Friday, September 18, 2009
Random Thoughts Before the Weekend
I never liked Miami growing up (except during the Catholics vs. Convicts games), but I find this Miami team quite rootable for two reasons. First, I have liked Randy Shannon ever since the SI's excellent piece on his background. Second, after a half a decade of atrocious quarterback play in the ACC, I'm going to support a team with a good signal caller and a good offensive coordinator. As long as I can ignore ESPN's shots panning the crowd at Miami home games, I can support the Canes.

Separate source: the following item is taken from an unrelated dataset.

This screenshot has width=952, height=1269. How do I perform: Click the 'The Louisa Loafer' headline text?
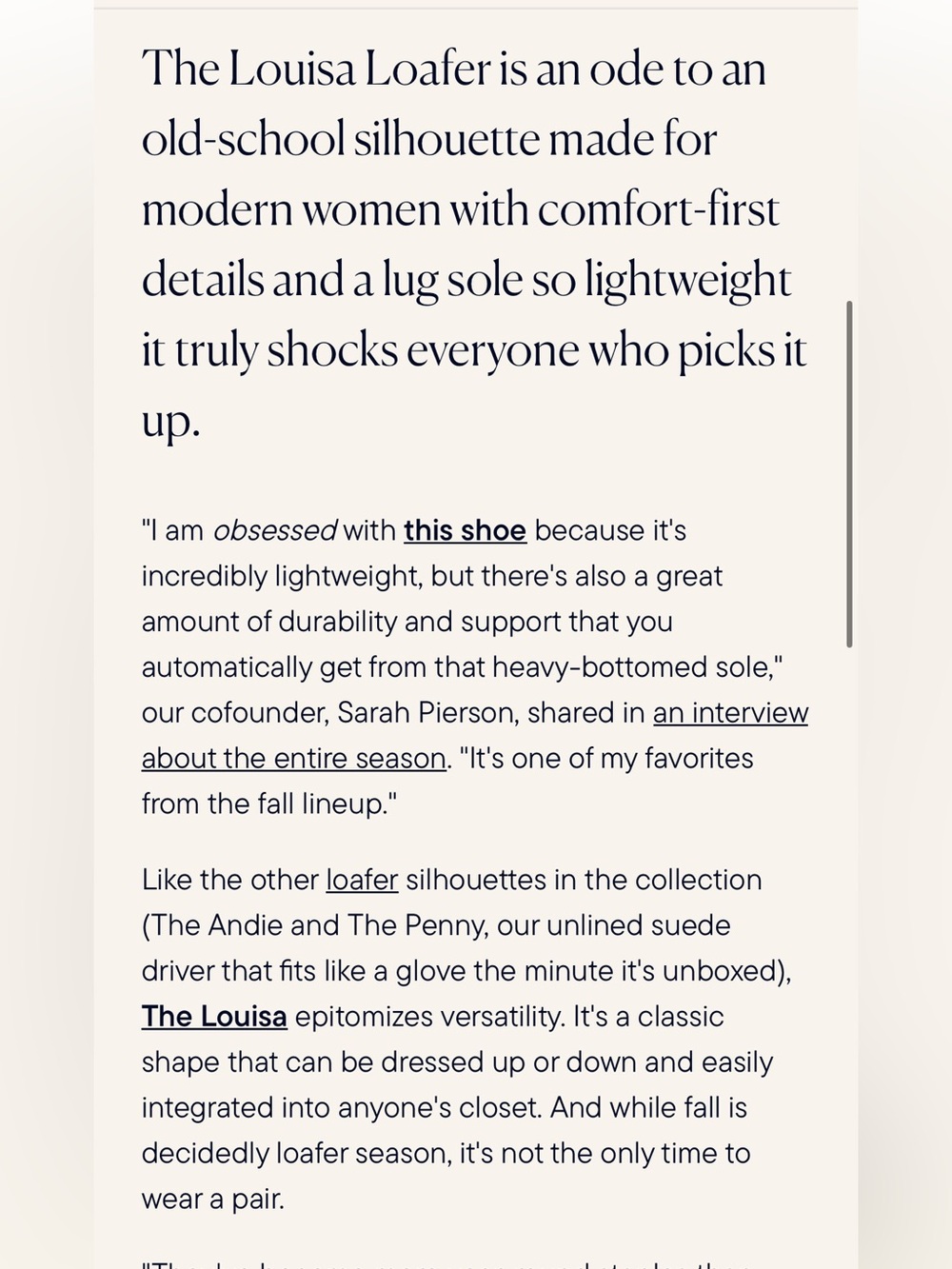pyautogui.click(x=316, y=69)
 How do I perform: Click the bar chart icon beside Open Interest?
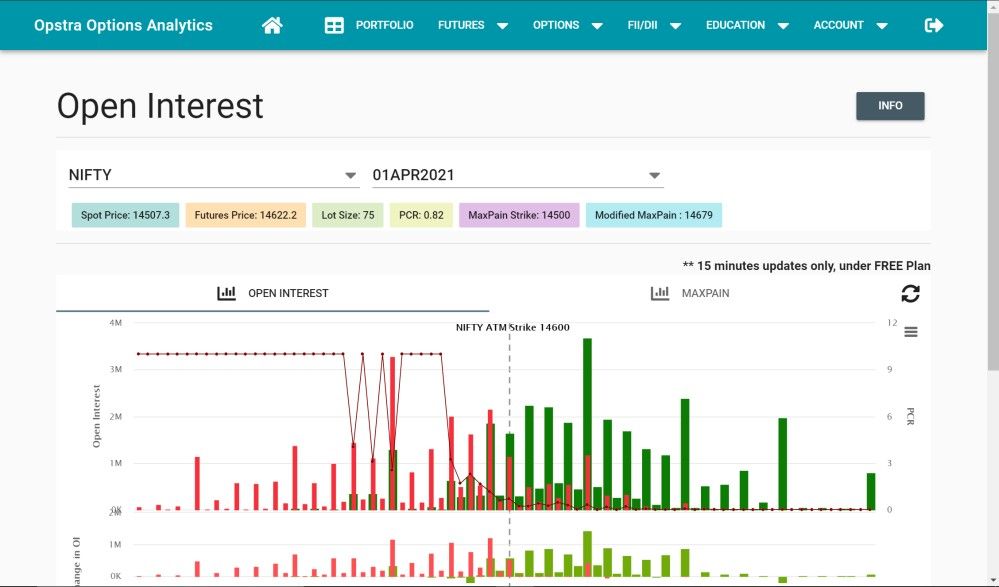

I don't have much of a feel for the Georgia-Arkansas game. On the one hand, I was very high on Arkansas going into the season. South Carolina threw the ball successfully on Georgia, so you would think that Bobby Petrino would be able to get Arkansas to do the same, especially with two weeks to prepare for what ought to be a statement game for the Razorbacks. On the other hand, Georgia's offensive line should win its match-up with the Arkansas defensive front, which will mean that Richard Samuel will have holes and Joe Cox will have time to throw. In the end, it's hard to see Mark Richt losing two road games in a row. If Georgia loses this game, then there will be some significant questions about where this team is.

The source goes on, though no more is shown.